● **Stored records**
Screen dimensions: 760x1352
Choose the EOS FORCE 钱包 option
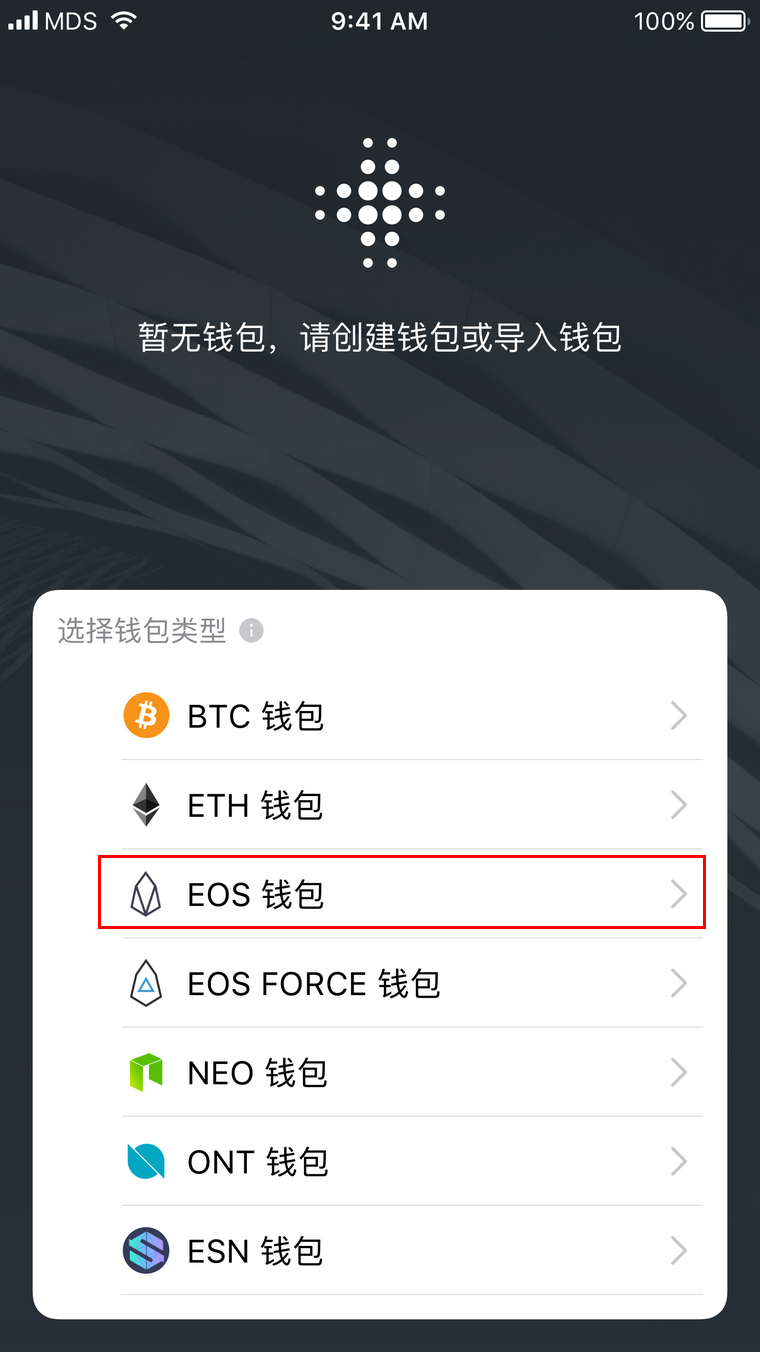(400, 983)
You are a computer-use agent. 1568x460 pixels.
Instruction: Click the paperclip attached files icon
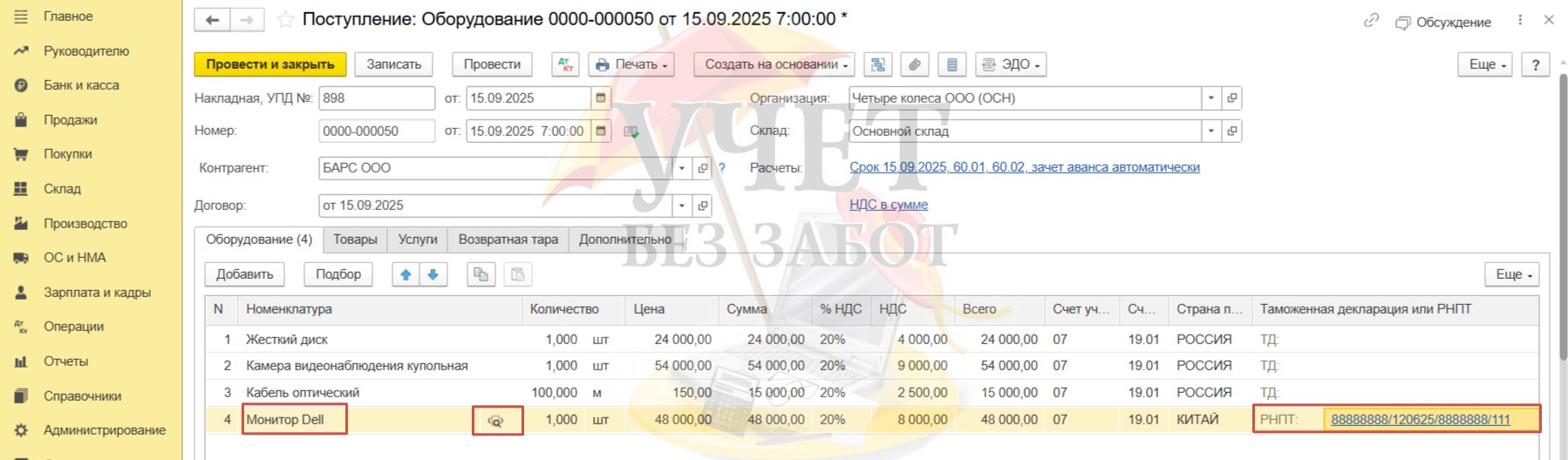click(915, 64)
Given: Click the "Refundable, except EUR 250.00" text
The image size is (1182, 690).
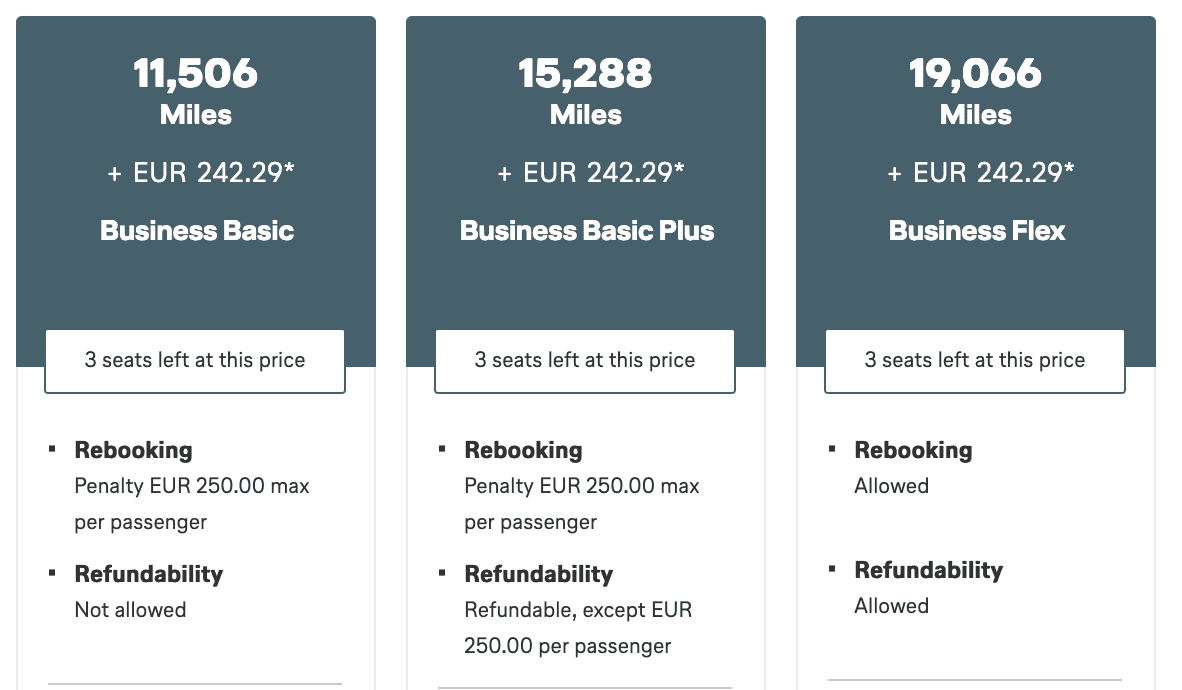Looking at the screenshot, I should [578, 628].
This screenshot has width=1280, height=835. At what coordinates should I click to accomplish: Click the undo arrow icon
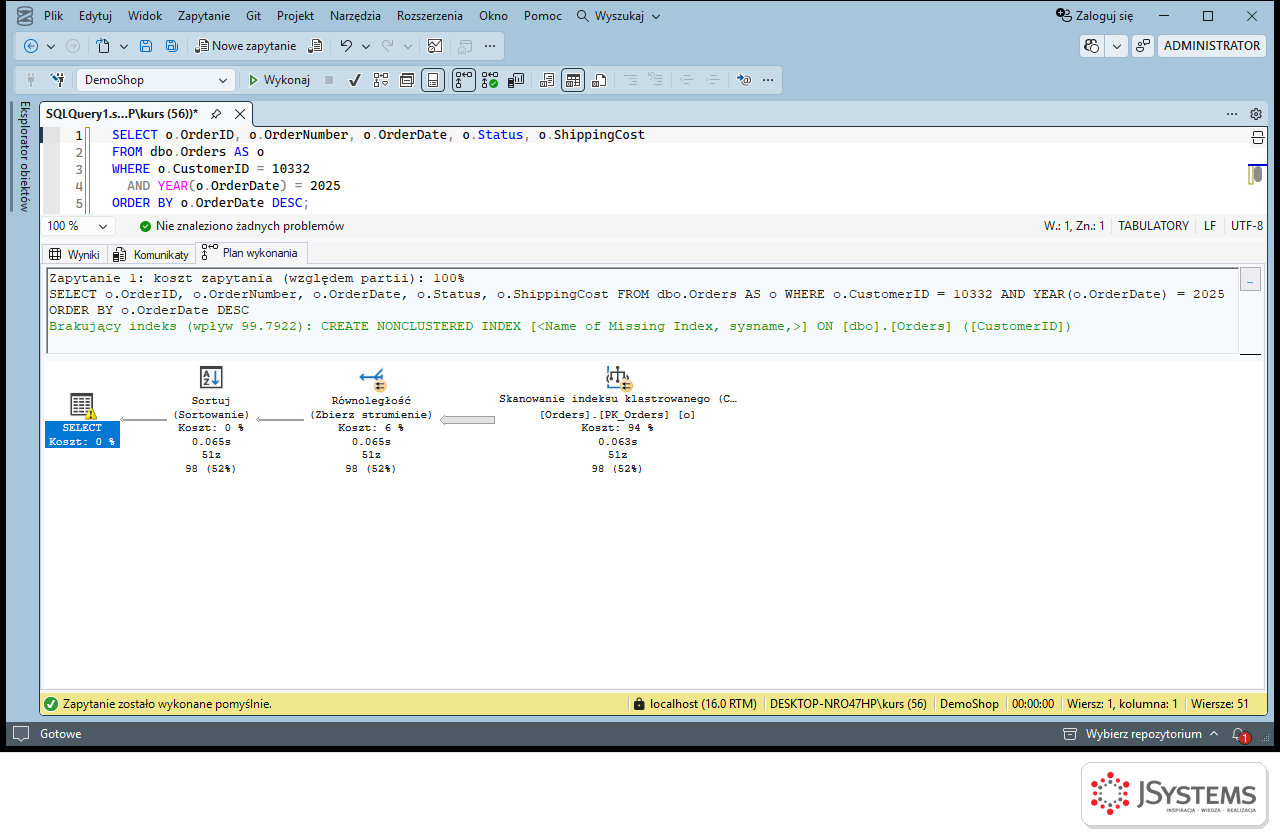(x=346, y=46)
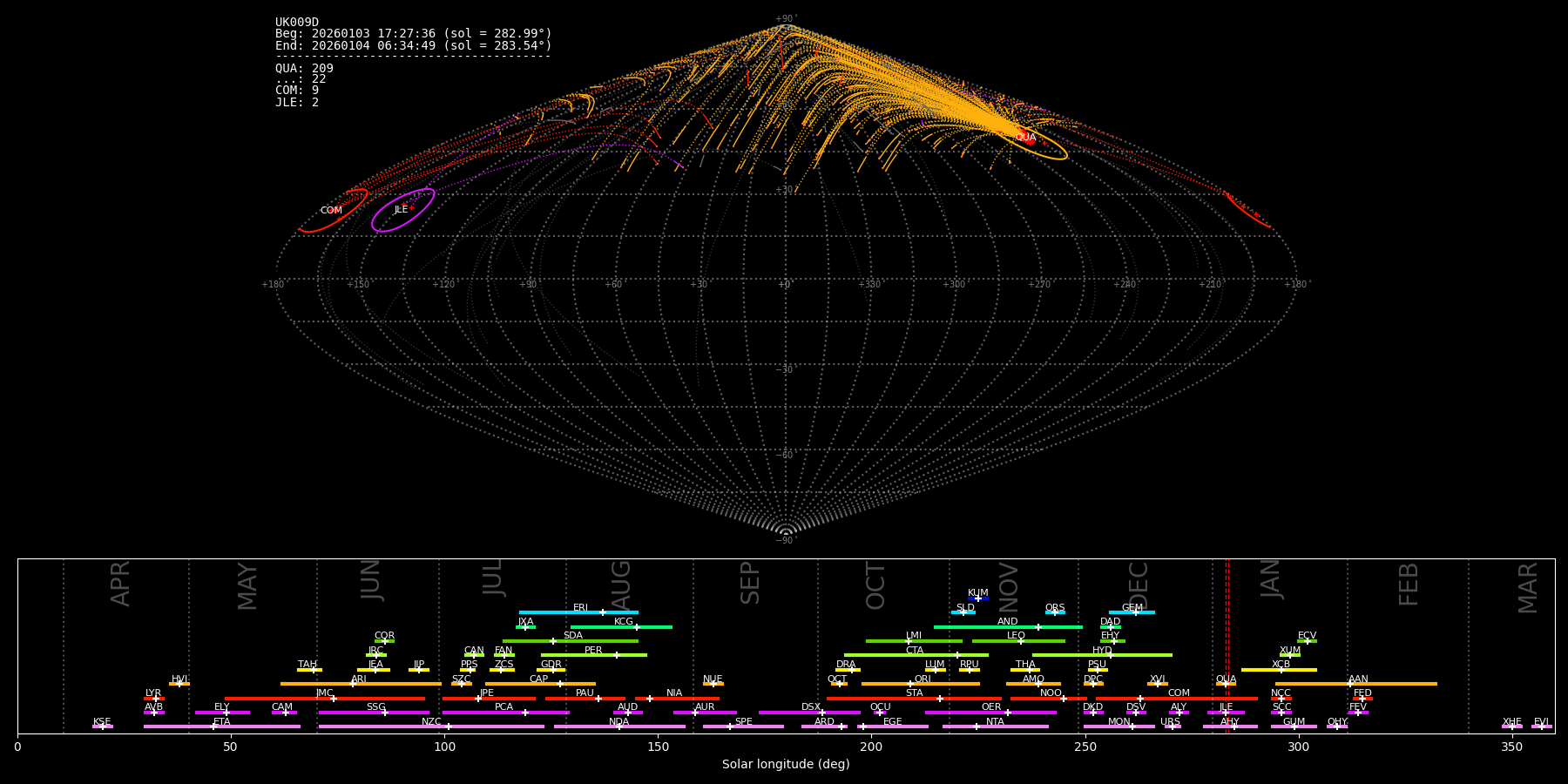Click the 300 tick label on x-axis
This screenshot has height=784, width=1568.
click(x=1298, y=747)
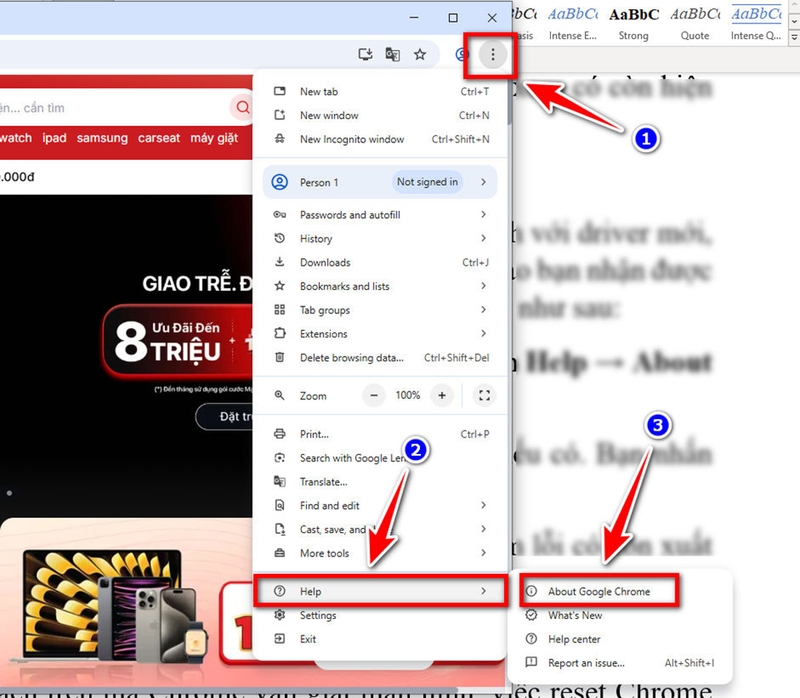Click the red search magnifier icon

tap(242, 107)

● **WORK TASK**
Pictures must be left out. Repeat exactly the lines from the one containing "The image size is (1182, 690)." through the final line of the data.

● **EXERCISE ANSWER**
The image size is (1182, 690).
Looking at the screenshot, I should [578, 628].
This screenshot has width=1280, height=835. At what coordinates should I click to accomplish: Click the undo arrow icon
(x=346, y=46)
Click the 300 tick label on x-axis
This screenshot has height=784, width=1568.
click(x=1298, y=747)
Click the red search magnifier icon

tap(242, 107)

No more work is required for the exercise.